Please output each entry in the material beneath exactly as shown.
-- Opening Marker --
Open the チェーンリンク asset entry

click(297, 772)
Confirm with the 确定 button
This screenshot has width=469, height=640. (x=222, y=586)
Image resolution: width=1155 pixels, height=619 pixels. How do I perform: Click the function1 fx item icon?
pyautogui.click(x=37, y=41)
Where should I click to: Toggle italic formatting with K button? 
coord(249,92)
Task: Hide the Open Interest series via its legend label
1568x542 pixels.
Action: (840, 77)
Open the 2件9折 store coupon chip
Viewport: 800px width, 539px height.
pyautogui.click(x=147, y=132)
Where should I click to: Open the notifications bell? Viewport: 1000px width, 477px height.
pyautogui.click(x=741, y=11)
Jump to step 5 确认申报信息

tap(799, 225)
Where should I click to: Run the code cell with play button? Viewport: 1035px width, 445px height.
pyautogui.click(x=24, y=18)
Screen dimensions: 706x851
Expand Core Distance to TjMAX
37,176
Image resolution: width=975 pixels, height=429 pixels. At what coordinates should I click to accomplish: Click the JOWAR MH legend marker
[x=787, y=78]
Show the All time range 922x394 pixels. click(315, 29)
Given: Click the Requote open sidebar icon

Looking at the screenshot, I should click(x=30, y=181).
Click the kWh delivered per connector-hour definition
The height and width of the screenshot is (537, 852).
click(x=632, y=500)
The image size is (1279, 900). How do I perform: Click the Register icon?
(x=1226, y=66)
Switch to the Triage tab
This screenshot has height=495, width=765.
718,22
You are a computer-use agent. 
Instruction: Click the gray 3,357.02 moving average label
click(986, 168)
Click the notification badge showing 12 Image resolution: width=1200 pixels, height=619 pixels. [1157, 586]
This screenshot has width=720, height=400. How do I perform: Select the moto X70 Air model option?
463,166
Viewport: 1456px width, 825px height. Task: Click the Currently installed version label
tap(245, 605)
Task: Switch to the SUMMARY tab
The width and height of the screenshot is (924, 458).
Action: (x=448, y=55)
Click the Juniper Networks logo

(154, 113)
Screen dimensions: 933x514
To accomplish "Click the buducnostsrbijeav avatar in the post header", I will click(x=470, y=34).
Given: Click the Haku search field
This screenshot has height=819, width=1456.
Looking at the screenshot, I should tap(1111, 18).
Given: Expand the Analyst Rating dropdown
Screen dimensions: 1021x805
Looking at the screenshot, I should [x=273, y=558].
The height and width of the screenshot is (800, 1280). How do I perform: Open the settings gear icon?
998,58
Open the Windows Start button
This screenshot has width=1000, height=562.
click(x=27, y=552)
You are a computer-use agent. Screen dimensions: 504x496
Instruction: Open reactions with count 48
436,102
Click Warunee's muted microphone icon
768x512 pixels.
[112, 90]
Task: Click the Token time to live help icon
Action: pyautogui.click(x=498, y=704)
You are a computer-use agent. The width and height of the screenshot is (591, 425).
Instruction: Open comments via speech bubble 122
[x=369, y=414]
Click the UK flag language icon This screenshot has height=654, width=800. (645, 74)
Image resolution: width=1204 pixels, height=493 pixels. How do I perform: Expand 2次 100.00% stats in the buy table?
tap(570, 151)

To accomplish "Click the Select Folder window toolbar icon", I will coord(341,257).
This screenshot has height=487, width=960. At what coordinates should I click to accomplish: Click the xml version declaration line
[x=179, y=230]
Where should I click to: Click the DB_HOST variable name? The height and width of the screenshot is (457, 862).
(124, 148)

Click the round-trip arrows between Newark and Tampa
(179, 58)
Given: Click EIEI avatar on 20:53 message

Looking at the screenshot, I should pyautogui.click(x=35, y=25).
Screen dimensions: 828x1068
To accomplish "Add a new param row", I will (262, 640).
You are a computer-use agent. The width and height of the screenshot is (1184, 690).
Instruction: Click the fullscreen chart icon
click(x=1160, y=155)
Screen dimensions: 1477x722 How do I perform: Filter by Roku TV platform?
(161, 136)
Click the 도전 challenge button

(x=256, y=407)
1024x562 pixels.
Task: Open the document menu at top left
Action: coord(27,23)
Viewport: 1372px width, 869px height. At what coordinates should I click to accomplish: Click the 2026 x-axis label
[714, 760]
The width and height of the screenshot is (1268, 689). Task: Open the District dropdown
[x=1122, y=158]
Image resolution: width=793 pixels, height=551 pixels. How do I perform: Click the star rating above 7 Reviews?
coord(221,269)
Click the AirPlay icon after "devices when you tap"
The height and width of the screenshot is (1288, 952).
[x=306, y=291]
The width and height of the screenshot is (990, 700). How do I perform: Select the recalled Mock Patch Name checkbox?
-- Closing Marker --
The answer:
Open the チェーンリンク asset entry

click(297, 772)
Confirm with the 确定 button
This screenshot has width=469, height=640. (x=222, y=586)
Image resolution: width=1155 pixels, height=619 pixels. How do I perform: Click the function1 fx item icon?
pyautogui.click(x=37, y=41)
Where should I click to: Toggle italic formatting with K button? 
coord(249,92)
Task: Hide the Open Interest series via its legend label
1568x542 pixels.
Action: (840, 77)
Open the 2件9折 store coupon chip
Viewport: 800px width, 539px height.
pyautogui.click(x=147, y=132)
Where should I click to: Open the notifications bell? Viewport: 1000px width, 477px height.
pyautogui.click(x=741, y=11)
Jump to step 5 确认申报信息

tap(799, 225)
Where should I click to: Run the code cell with play button? Viewport: 1035px width, 445px height.
pyautogui.click(x=24, y=18)
Screen dimensions: 706x851
Expand Core Distance to TjMAX
37,176
Image resolution: width=975 pixels, height=429 pixels. At what coordinates should I click to accomplish: Click the JOWAR MH legend marker
[x=787, y=78]
Show the All time range 922x394 pixels. click(315, 29)
Given: Click the Requote open sidebar icon

Looking at the screenshot, I should click(x=30, y=181).
Click the kWh delivered per connector-hour definition
The height and width of the screenshot is (537, 852).
click(x=632, y=500)
The image size is (1279, 900). How do I perform: Click the Register icon?
(x=1226, y=66)
Switch to the Triage tab
This screenshot has height=495, width=765.
718,22
You are a computer-use agent. 
Instruction: Click the gray 3,357.02 moving average label
click(986, 168)
Click the notification badge showing 12 Image resolution: width=1200 pixels, height=619 pixels. [1157, 586]
This screenshot has width=720, height=400. How do I perform: Select the moto X70 Air model option?
463,166
Viewport: 1456px width, 825px height. Task: Click the Currently installed version label
tap(245, 605)
Task: Switch to the SUMMARY tab
The width and height of the screenshot is (924, 458).
Action: (x=448, y=55)
Click the Juniper Networks logo

(154, 113)
Screen dimensions: 933x514
To accomplish "Click the buducnostsrbijeav avatar in the post header", I will click(x=470, y=34).
Given: Click the Haku search field
This screenshot has height=819, width=1456.
Looking at the screenshot, I should tap(1111, 18).
Given: Expand the Analyst Rating dropdown
Screen dimensions: 1021x805
Looking at the screenshot, I should [x=273, y=558].
The height and width of the screenshot is (800, 1280). How do I perform: Open the settings gear icon?
998,58
Open the Windows Start button
This screenshot has width=1000, height=562.
click(x=27, y=552)
You are a computer-use agent. Screen dimensions: 504x496
Instruction: Open reactions with count 48
436,102
Click Warunee's muted microphone icon
768x512 pixels.
[112, 90]
Task: Click the Token time to live help icon
Action: pyautogui.click(x=498, y=704)
You are a computer-use agent. The width and height of the screenshot is (591, 425).
Instruction: Open comments via speech bubble 122
[x=369, y=414]
Click the UK flag language icon This screenshot has height=654, width=800. (645, 74)
Image resolution: width=1204 pixels, height=493 pixels. How do I perform: Expand 2次 100.00% stats in the buy table?
tap(570, 151)

To accomplish "Click the Select Folder window toolbar icon", I will coord(341,257).
This screenshot has height=487, width=960. At what coordinates should I click to accomplish: Click the xml version declaration line
[x=179, y=230]
Where should I click to: Click the DB_HOST variable name? The height and width of the screenshot is (457, 862).
(124, 148)

Click the round-trip arrows between Newark and Tampa
(179, 58)
Given: Click EIEI avatar on 20:53 message

Looking at the screenshot, I should pyautogui.click(x=35, y=25).
Screen dimensions: 828x1068
To accomplish "Add a new param row", I will (262, 640).
You are a computer-use agent. The width and height of the screenshot is (1184, 690).
Instruction: Click the fullscreen chart icon
click(x=1160, y=155)
Screen dimensions: 1477x722 How do I perform: Filter by Roku TV platform?
(161, 136)
Click the 도전 challenge button

(x=256, y=407)
1024x562 pixels.
Task: Open the document menu at top left
Action: coord(27,23)
Viewport: 1372px width, 869px height. At what coordinates should I click to accomplish: Click the 2026 x-axis label
[714, 760]
The width and height of the screenshot is (1268, 689). Task: Open the District dropdown
[x=1122, y=158]
Image resolution: width=793 pixels, height=551 pixels. How do I perform: Click the star rating above 7 Reviews?
coord(221,269)
Click the AirPlay icon after "devices when you tap"
The height and width of the screenshot is (1288, 952).
[x=306, y=291]
The width and height of the screenshot is (990, 700). How do I perform: Select the recalled Mock Patch Name checkbox?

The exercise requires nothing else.